Scientists have discovered two new subtypes multiple sclerosis using artificial intelligence, paving the way to personalized treatment and better outcomes for patients.
The disease affects millions of people worldwide, but treatments are largely chosen based on symptoms and may be ineffective because they do not address the underlying biology of the patient.
Now scientists have discovered two new biological branches of multiple sclerosis using artificial intelligence, a simple blood test and MRI. Experts said the “exciting” breakthrough could revolutionize treatment of the disease worldwide.
In a study of 600 patients conducted by University College London (UCL) and Queen Square Analytics, researchers looked at blood levels of a special protein called serum neurofilament light chain (sNfL). The protein can help determine the level of damage to nerve cells and signal disease activity.
The results of the SNfL and brain scans of the patients were interpreted using the SuStaIn machine learning model. Results, published in the medical journal Brainidentified two different types of MS: early SNFL and late SNFL.
In the first subtype, patients in the early stages of the disease had high levels of sNfL with visible damage in a part of the brain called the corpus callosum. They also rapidly developed brain lesions. According to scientists, this type seems more aggressive and active.
In the second subtype, patients experienced brain shrinkage in areas such as the limbic cortex and deep gray matter before sNfL levels increased. This type appears to be slower, with obvious damage occurring later.
The researchers say the breakthrough will allow doctors to more accurately understand which patients are at higher risk for various complications, paving the way for more personalized treatments.
Lead author of the study, Dr Arman Eshagi from UCL, said: “MS is not one disease and current subtypes cannot describe the underlying tissue changes we need to know to treat it.
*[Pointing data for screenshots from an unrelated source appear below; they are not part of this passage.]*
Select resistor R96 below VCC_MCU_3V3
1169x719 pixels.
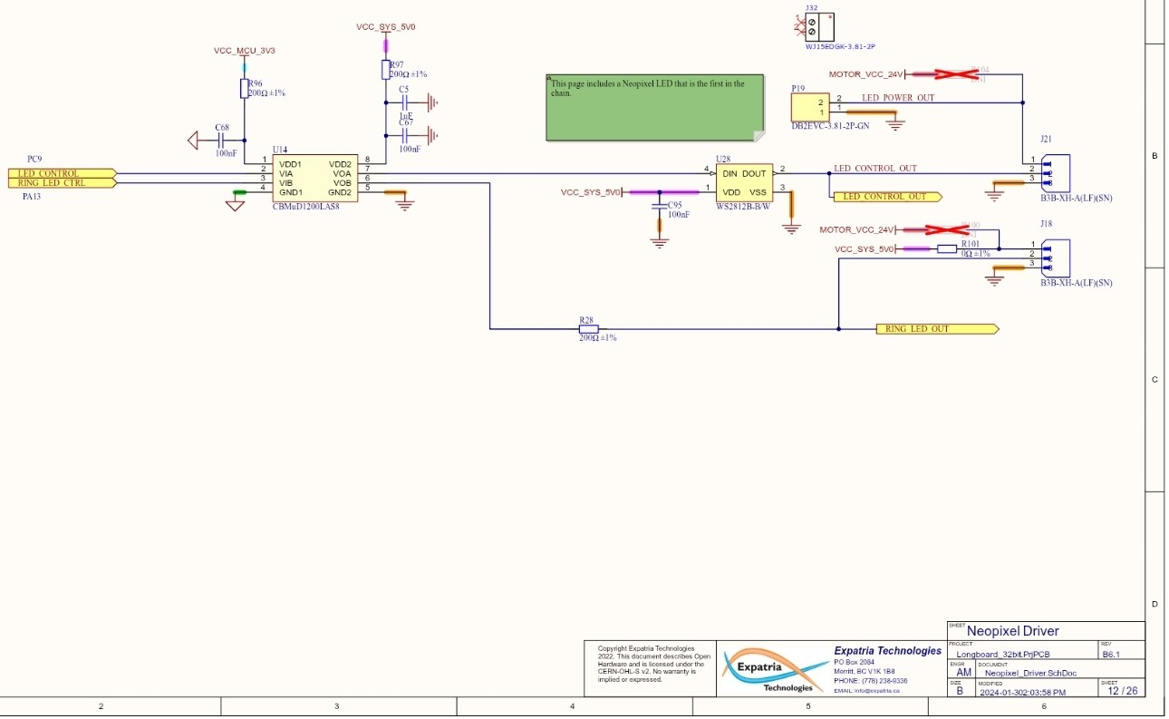(244, 88)
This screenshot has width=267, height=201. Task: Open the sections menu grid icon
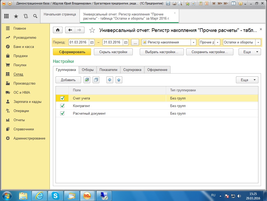(x=7, y=16)
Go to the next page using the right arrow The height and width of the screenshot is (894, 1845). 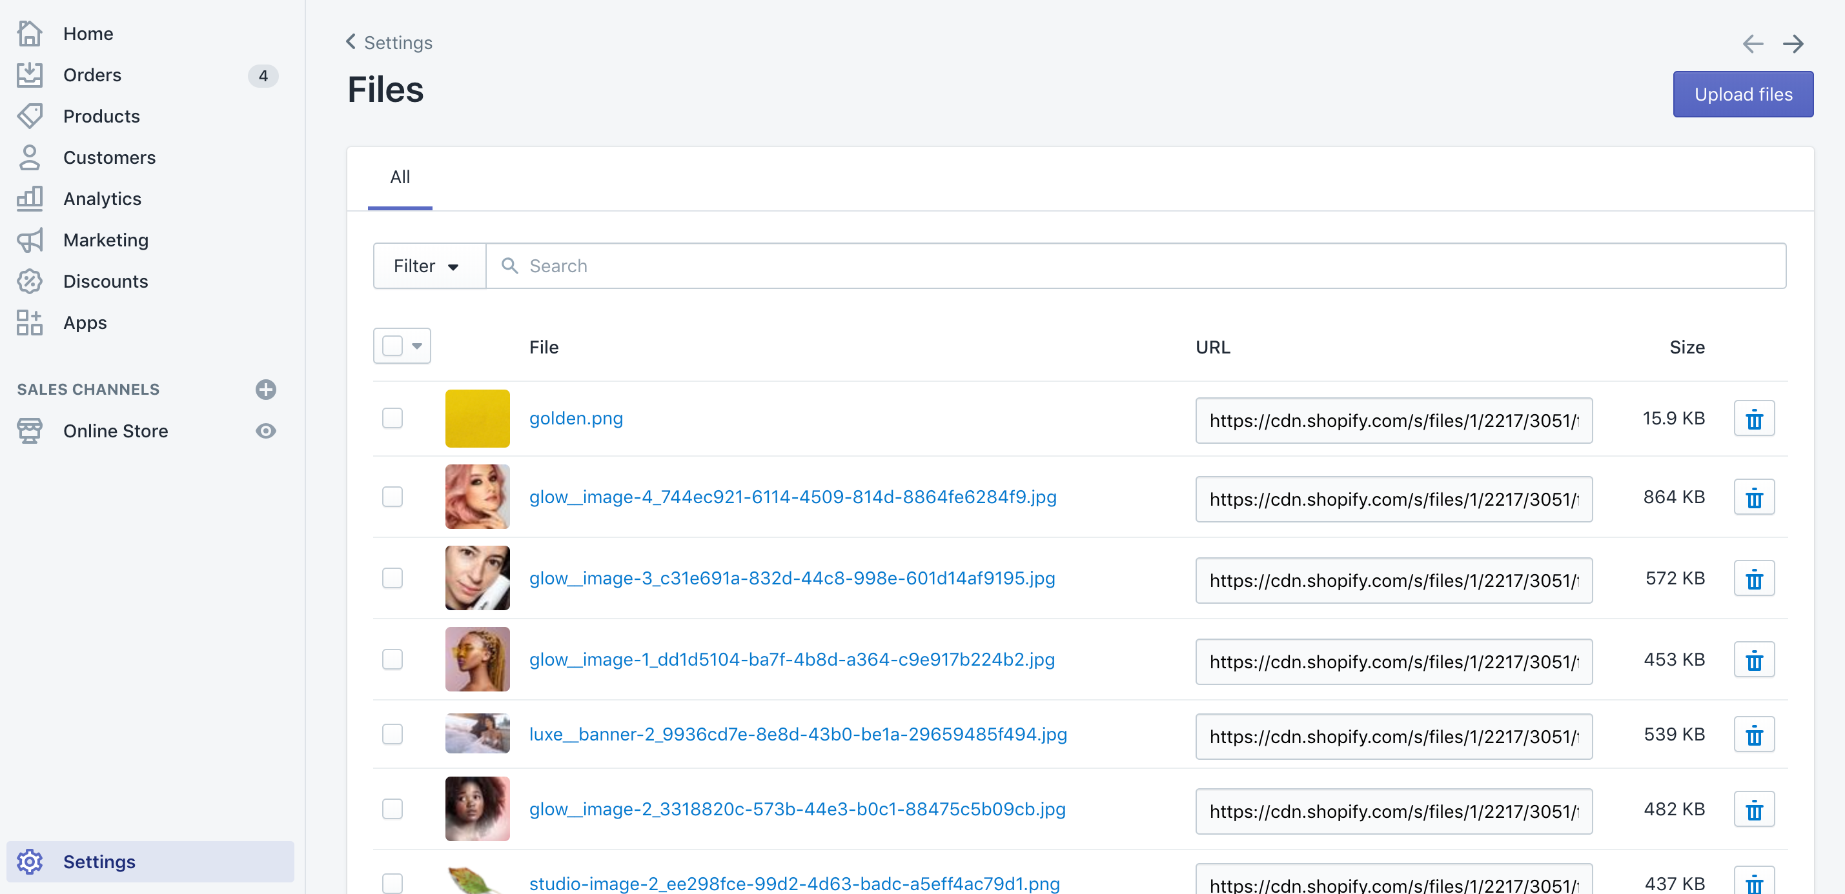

“Using an artificial intelligence model combined with a highly available blood marker from MRI, we have been able to demonstrate for the first time two clear biological patterns of multiple sclerosis. This will help clinicians understand where a person is in the disease pathway and who may need closer monitoring or earlier targeted treatment.”
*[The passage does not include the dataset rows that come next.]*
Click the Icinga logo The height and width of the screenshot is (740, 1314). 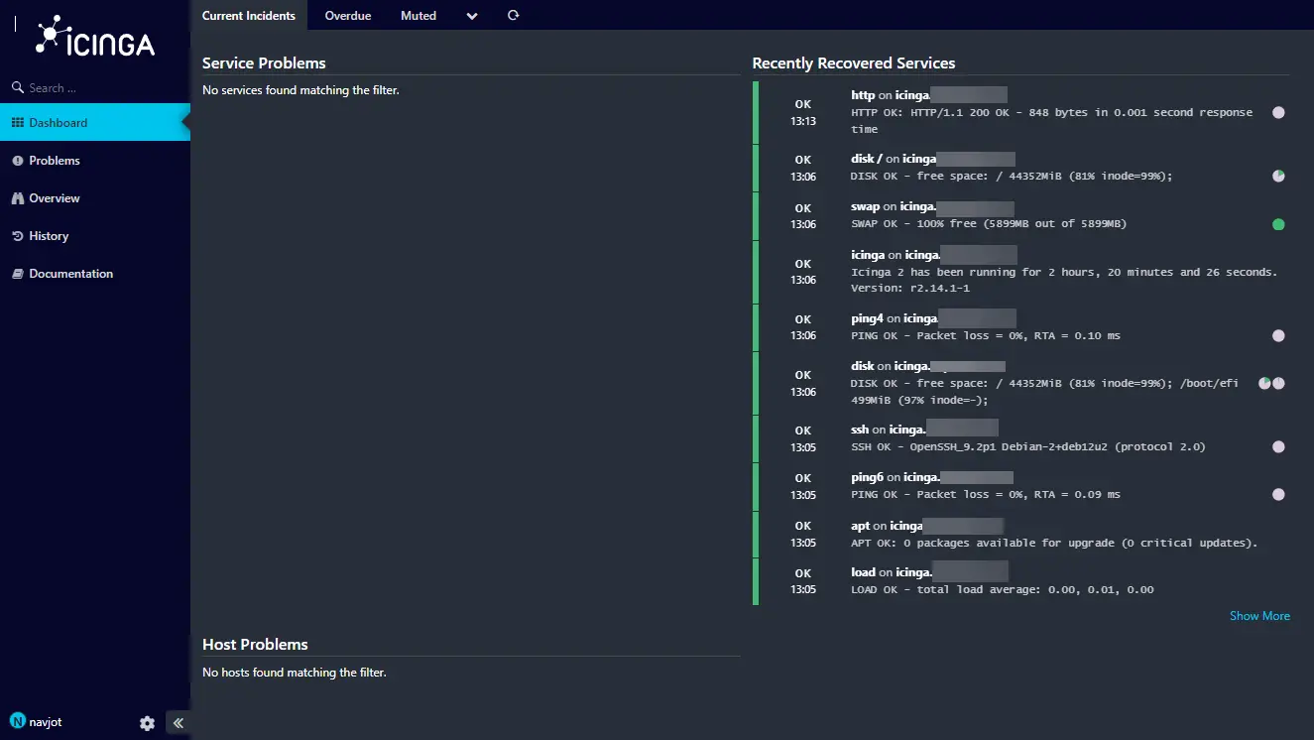(95, 36)
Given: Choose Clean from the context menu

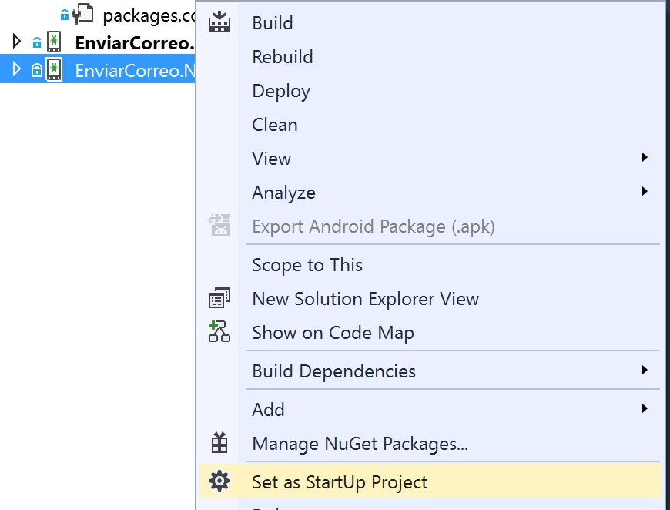Looking at the screenshot, I should (x=274, y=125).
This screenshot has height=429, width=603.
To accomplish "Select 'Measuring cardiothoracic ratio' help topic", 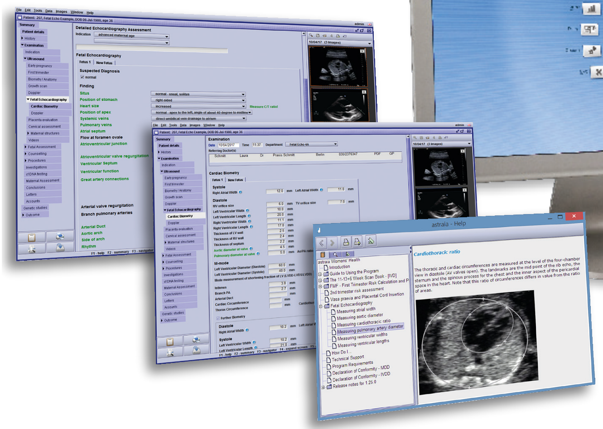I will pos(363,323).
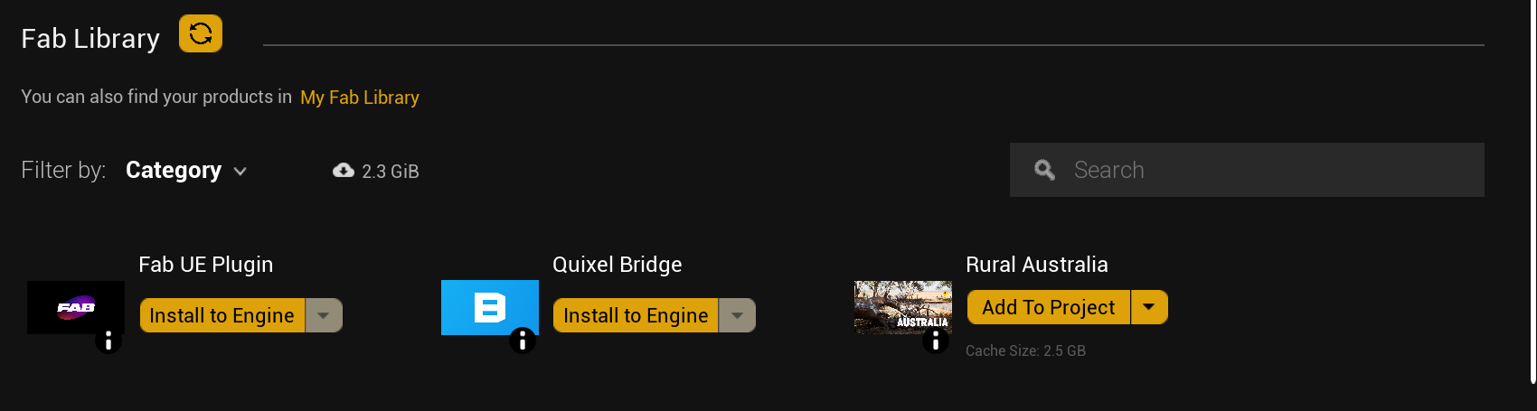Click the chevron beside Category
This screenshot has width=1537, height=411.
click(240, 172)
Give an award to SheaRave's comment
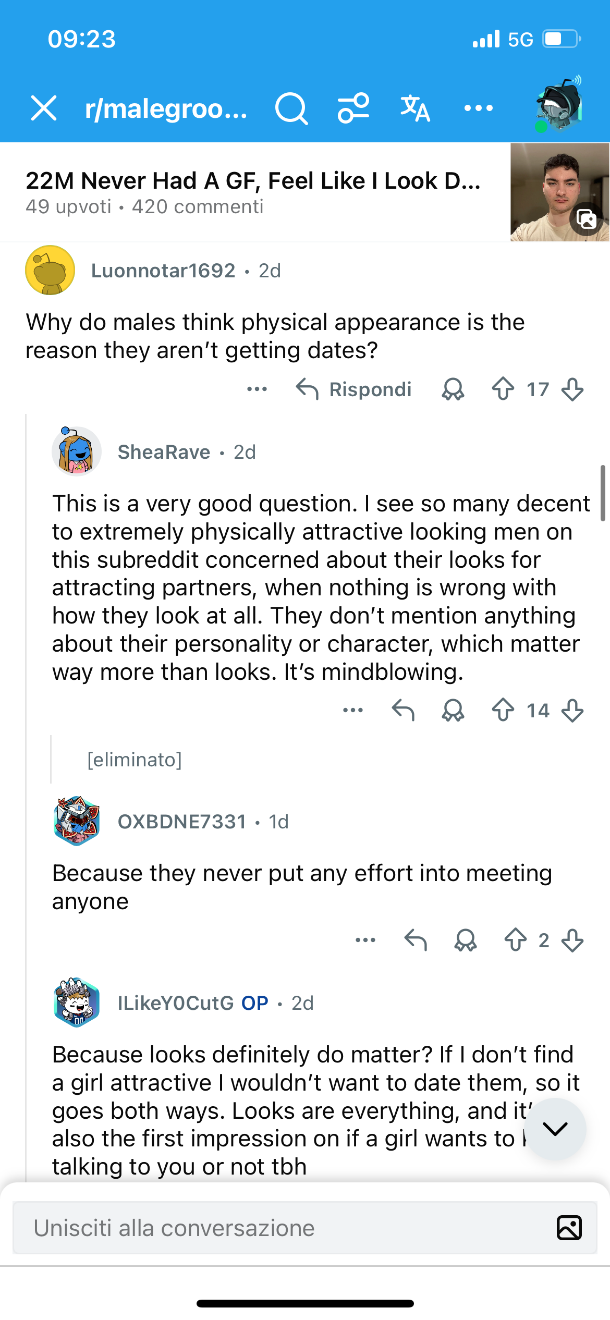Image resolution: width=610 pixels, height=1320 pixels. pos(453,710)
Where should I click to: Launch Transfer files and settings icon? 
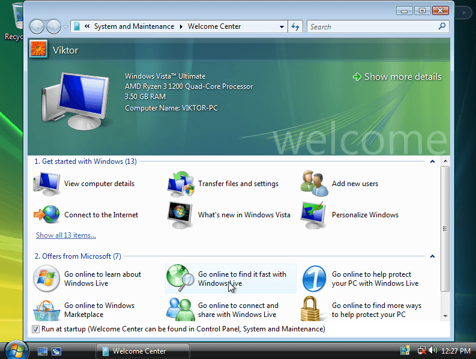(180, 184)
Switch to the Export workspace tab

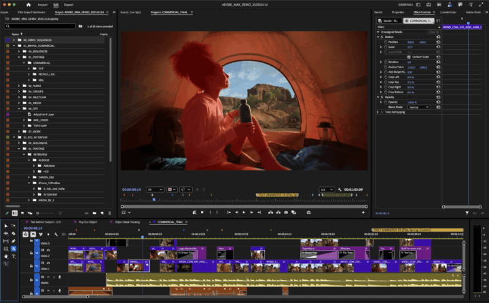click(x=69, y=4)
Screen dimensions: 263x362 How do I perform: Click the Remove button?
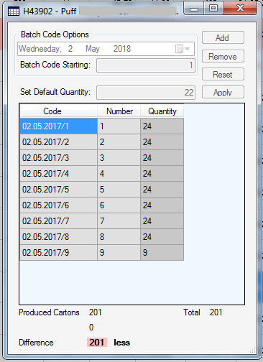tap(223, 56)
In the future, when an artificial intelligence tool suggests that a patient has early-stage SNFL-MS, they may be eligible for more effective treatment and closer monitoring, Eshagi said.
In contrast, people with advanced SNF may be offered different types of treatment, such as personalized therapies to protect brain cells or neurons. “The innovations will therefore be twofold: transform clinical and neurological examinations, which have remained unchanged for centuries, with the help of artificial intelligence algorithms and provide personalized treatment based on the disease profile.”
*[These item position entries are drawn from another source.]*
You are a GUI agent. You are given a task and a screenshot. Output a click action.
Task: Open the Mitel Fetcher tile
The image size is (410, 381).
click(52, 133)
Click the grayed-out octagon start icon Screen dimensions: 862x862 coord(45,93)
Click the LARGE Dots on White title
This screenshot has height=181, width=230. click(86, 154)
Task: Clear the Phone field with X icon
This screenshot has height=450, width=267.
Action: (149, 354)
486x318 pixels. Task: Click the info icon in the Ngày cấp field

Caitlin Astbury, senior research communications manager at the charity MS Society, said: “This is an exciting development in our understanding of multiple sclerosis.
“This study used machine learning to examine MRI data and biomarkers in people with relapsing-remitting and secondary progressive multiple sclerosis. By combining this data, they were able to identify two new biological subtypes of multiple sclerosis.
“In recent years, we have gained a better understanding of the biology of the disease. But currently, definitions are based on the clinical symptoms a person experiences. Multiple sclerosis is a complex disease, and these categories often do not accurately reflect what is happening in the body, which can make effective treatment difficult.”
There are about 20 treatment options for people with relapsing multiple sclerosis, and some are starting to emerge for progressive multiple sclerosis, but for many there are no options, Astbury says. “The more we learn about this disease, the more likely we will be able to find treatments that can stop the progression of the disease.
“This study adds to a growing body of evidence supporting a move away from existing descriptions of multiple sclerosis (such as 'relapsing' and 'progressive') and towards terms that reflect the underlying biology of the disease. This could help identify people at increased risk of progression – and allow people to be offered more personalized treatments.”